begin TEXT EXCERPT

By Pete RossMarch 11, 20265 min read
A guitar leaning against a restaurant chair, after hours

Shira Blustein joined her first punk band in Calgary at 14. Her parents didn't approve but let it happen. When they refused to sign tour permission documents, the band kicked her out. She joined another band, toured three consecutive summers, moved to Vancouver for film school, and eventually got signed to Richard Branson's V2 label with alt-country group Blood Meridian. They toured with the Black Keys. Then V2 restructured in 2007, and the label folded.

What she did next tells you everything about how she runs restaurants.

The restaurant that didn't exist yet

Before The Acorn, Vancouver gave vegetarians two options: the nice restaurant with one sad vegetarian dish, or the vegetarian restaurant where, as Blustein puts it, "there was always something missing." She'd been vegetarian since her teens, worked at the Portland Hotel Society, taken evening business courses, and written a business plan driven by what she describes as compulsion rather than clear rationale.

The Acorn opened in 2012 at 3995 Main Street with chef Brian Skinner, who'd worked at Copenhagen's Noma. No fake meat. No apologies. Cashew cream pates with taro chips. Zucchini noodles with candied olives and edible flowers. enRoute named it one of Canada's Top 10 Best New Restaurants the following year.

end TEXT EXCERPT
begin DATA PROVIDED

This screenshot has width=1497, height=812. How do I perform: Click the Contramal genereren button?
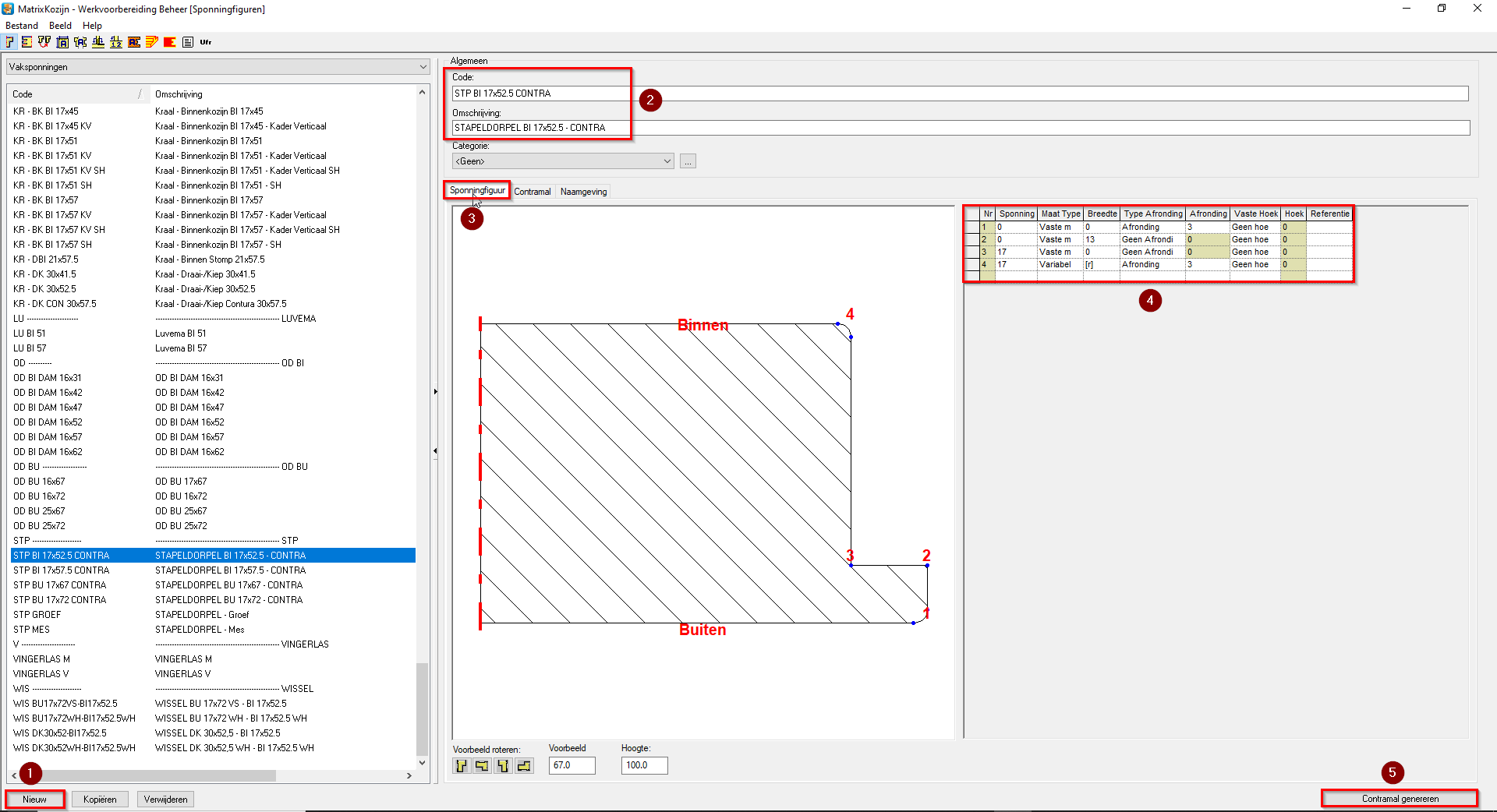coord(1400,799)
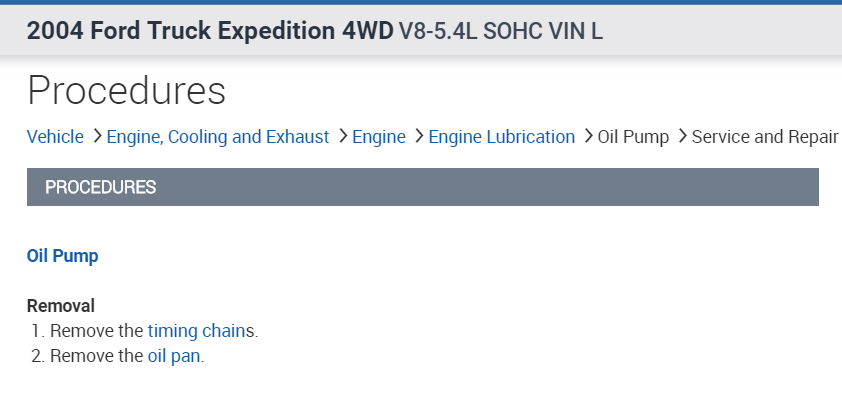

end DATA PROVIDED

§ WORK TO DO
• 1. Answer these questions from the article about Shira Blustein:
(a) At what age did Blustein join her first punk band?
(b) Which label signed Blood Meridian?
(c) In what year did The Acorn open, and at what address?
• 2. Translate this sentence from the article about Shira Blustein into Spanish: "The Acorn opened in 2012 at 3995 Main Street with chef Brian Skinner, who'd worked at Copenhagen's Noma."

§ RESPONSES FOR EACH TASK
• 1.
(a) 14
(b) Richard Branson's V2 label
(c) 2012, at 3995 Main Street

• 2. The Acorn abrió en 2012 en el 3995 de Main Street con el chef Brian Skinner, que había trabajado en Noma, de Copenhague.